Enhanced photocatalytic efficiencies over A-sites substituted LaFeO3/ZnO nanocomposites

Perovskite oxide LaFeO3 (LF) is extensively used in the advanced technology such as electrode materials of solid oxide fuel cells [1], catalyst, high-temperature oxygen-permeable membranes, gas sensors, magnetic materials, super conductors, and so on. Nanocrystal perovskite oxide lanthanum orthoferrite is a P-type semiconductor with excellent properties such as high thermal stability, non-toxic and high-efficiency. LF has an orthorhombic perovskite structure.

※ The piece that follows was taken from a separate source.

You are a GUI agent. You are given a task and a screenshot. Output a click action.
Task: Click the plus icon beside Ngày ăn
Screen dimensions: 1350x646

It is still challenging to obtain novel desired A- or B-sites substituted compounds structured of LF with a lot of applications that may changes the composition and symmetry of the perovskite and create cation or oxygen vacancies, which have a major effect on the band structures and photocatalytic activity of these materials. Moreover, many other properties, such as adsorption properties can also be designed by substitution on both A and B sites. In addition, doping of the X site could also affect the structure and BG of perovskites. The substitutions at A and/or B site of LF carried out by many ions such as Ag, Zn, Pb, Cr, Co are observed to have a great influence on the particle size, magnetic properties and photocatalytic activity of LF. In the past ten years, much attention has been paid to investigate how can be possible to improve photocatalytic activity of LF powders by doping elements. Muhammad Humayun et al. [2] Synthesis of ZnO/Bi-doped porous LF nanocomposites as highly efficient nano-photocatalysts and the prepared materials showed significantly improved visible-light activities. Among several perovskites it has been found that LF is visible-light photocatalytic active due to its excellent optoelectronic properties and narrow band gap in visible light region. Which makes it a candidate for photocatalytic reaction. However, single LF perovskite catalyst also exhibit high recombination of photogenerated electron/hole pairs which weakens the function of the photocatalytic performance and doesn’t show the complete degradation of organic pollutant, which is attributed to the low utilization of visible-light excited high level energy electrons and limited visible-light absorption.